Writers On Writing / Five Ways to Streamline your Sentences by Tony Spencer-Smith


The best sentences use a minimum of words to achieve their purpose. They slip easily into the minds of your audience and don’t give them the verbal equivalent of atherosclerosis. As Truman Capote said: “I believe more in the scissors than I do in the pencil.” Here are five ways good editors cut the clutter: […]


The best sentences use a minimum of words to achieve their purpose. They slip easily into the minds of your audience and don’t give them the verbal equivalent of atherosclerosis. As Truman Capote said: “I believe more in the scissors than I do in the pencil.” Here are five ways good editors cut the clutter:

1. Take a rapier to redundancies. Look out for words that are simply repeating what other words are saying. Here are a few common examples of redundant words: (all-time) record, eradicate (completely), (new) innovation, (still) persists, (very) pregnant and at this point (in time). This bad habit is also called tautology.

2. Release hot air. Many phrases, when subjected to an editor’s keen eye, show themselves to have little or no meaning. These include such waffle as for all intents and purposes, the point I am trying to make and in the final analysis.

3. Get active. The active voice, where the subject of the sentence is actively doing something, is crisper and shorter than the passive voice. So write we have cut costs rather than costs have been cut by us.

4. Use lean phraseology. The payments that were made by the bank can be cut to the payments made by the bank or further to the bank’s payments.

————

*TASK SET:*
a) According to the text on streamlining sentences, what is another name for the habit of using redundant words?
b) Reproduce everything from "2. Release hot" down to "the final analysis." in the text on streamlining sentences.
The rows that follow are not required for this exercise.

[Element and text location data]
————

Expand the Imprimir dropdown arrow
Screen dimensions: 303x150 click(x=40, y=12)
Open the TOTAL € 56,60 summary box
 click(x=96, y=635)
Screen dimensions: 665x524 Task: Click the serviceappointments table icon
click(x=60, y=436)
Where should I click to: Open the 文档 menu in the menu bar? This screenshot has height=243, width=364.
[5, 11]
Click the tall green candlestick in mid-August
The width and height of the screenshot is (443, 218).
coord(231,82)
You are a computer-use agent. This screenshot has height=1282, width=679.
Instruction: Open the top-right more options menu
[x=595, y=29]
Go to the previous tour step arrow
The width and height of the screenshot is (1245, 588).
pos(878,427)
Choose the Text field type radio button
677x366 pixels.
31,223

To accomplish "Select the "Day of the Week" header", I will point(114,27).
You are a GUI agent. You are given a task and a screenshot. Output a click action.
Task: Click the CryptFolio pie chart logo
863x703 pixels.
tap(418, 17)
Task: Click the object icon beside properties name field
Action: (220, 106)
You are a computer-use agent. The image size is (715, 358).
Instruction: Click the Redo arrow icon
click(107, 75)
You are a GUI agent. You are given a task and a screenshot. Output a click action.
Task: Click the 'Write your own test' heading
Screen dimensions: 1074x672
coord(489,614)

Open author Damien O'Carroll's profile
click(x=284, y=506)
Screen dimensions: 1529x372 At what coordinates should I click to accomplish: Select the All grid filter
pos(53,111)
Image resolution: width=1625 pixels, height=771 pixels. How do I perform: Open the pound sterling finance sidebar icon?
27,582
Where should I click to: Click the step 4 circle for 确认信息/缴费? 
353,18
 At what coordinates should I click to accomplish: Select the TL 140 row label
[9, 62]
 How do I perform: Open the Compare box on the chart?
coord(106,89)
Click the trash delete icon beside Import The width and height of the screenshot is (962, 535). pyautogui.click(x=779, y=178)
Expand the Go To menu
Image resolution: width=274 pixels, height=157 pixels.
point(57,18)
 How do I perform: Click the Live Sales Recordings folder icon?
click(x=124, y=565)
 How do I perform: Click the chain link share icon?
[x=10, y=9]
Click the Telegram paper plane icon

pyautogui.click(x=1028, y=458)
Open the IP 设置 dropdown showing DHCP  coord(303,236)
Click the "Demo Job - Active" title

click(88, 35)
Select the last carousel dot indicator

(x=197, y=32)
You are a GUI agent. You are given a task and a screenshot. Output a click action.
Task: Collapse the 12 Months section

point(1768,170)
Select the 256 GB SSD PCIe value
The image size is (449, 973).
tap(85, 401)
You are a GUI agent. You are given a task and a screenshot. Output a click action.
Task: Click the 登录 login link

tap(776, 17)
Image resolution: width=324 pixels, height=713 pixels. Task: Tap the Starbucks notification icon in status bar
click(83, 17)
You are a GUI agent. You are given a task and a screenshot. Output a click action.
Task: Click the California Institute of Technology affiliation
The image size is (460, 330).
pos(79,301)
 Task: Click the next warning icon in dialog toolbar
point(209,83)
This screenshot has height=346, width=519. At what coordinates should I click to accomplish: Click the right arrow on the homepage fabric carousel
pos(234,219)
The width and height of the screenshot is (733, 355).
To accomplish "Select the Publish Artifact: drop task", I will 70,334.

————

*ANSWERS GIVEN:*
a) Tautology.

b)
2. Release hot air. Many phrases, when subjected to an editor’s keen eye, show themselves to have little or no meaning. These include such waffle as for all intents and purposes, the point I am trying to make and in the final analysis.